■ LISTING:
----

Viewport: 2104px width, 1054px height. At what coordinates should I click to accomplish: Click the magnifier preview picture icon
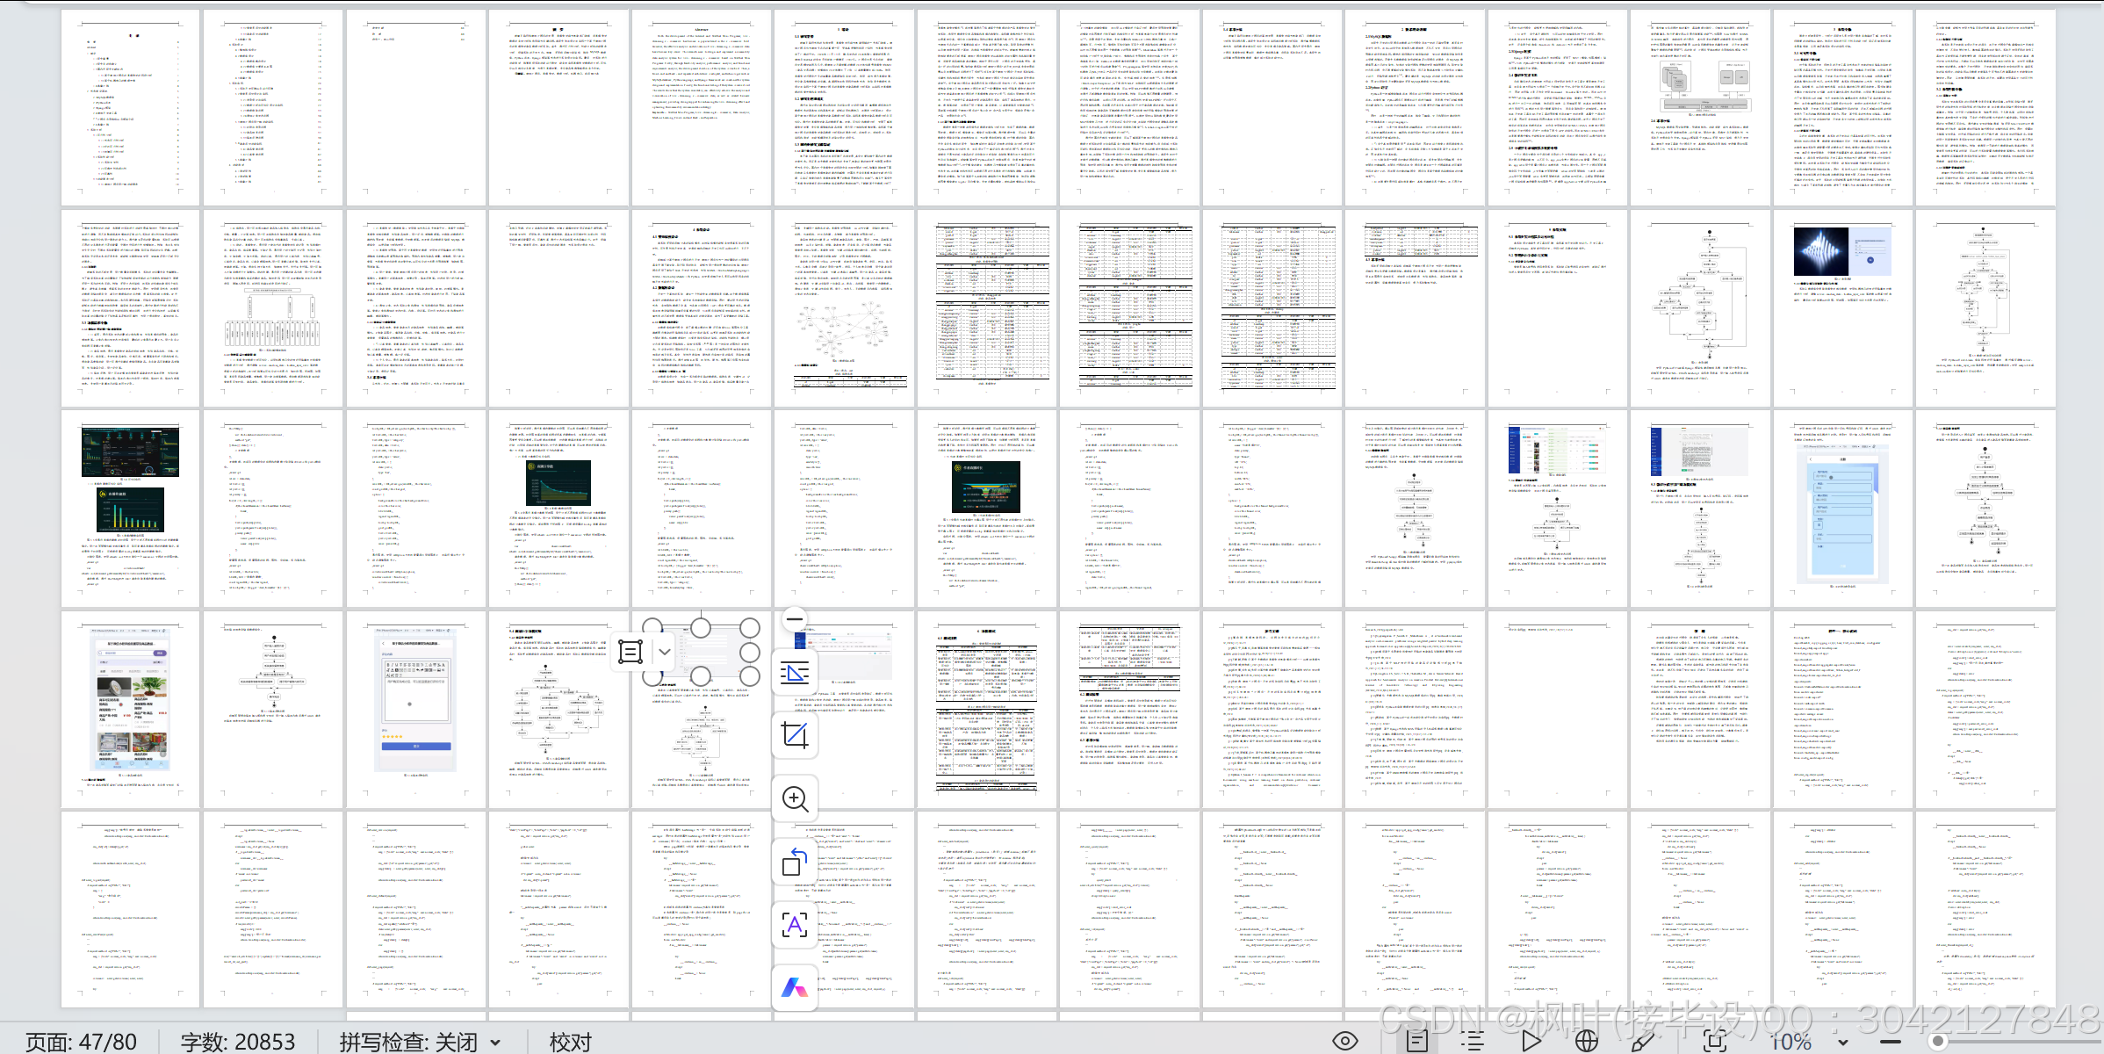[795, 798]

----

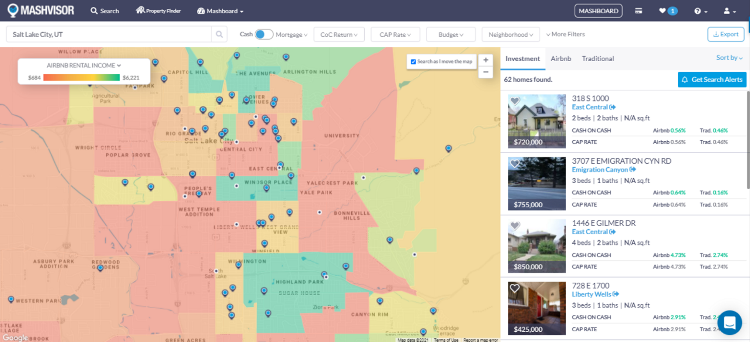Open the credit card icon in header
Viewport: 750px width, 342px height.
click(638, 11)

----

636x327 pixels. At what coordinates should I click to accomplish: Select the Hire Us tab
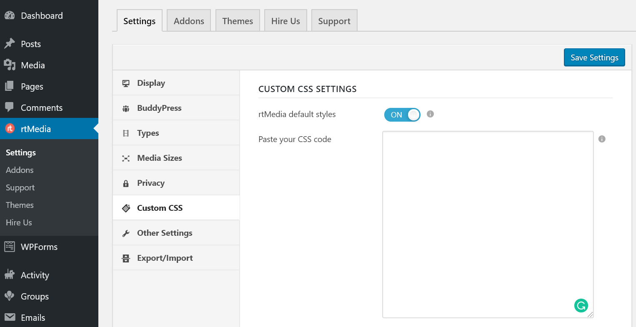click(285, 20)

----

■ YOUR OBJECTIVE: Could you print the part that opens with the line containing "636x327 pixels. At" and closes with the line containing "click(285, 20)", both included, leaving out the pictures?

■ CORRECT OUTPUT:
636x327 pixels. At what coordinates should I click to accomplish: Select the Hire Us tab
click(285, 20)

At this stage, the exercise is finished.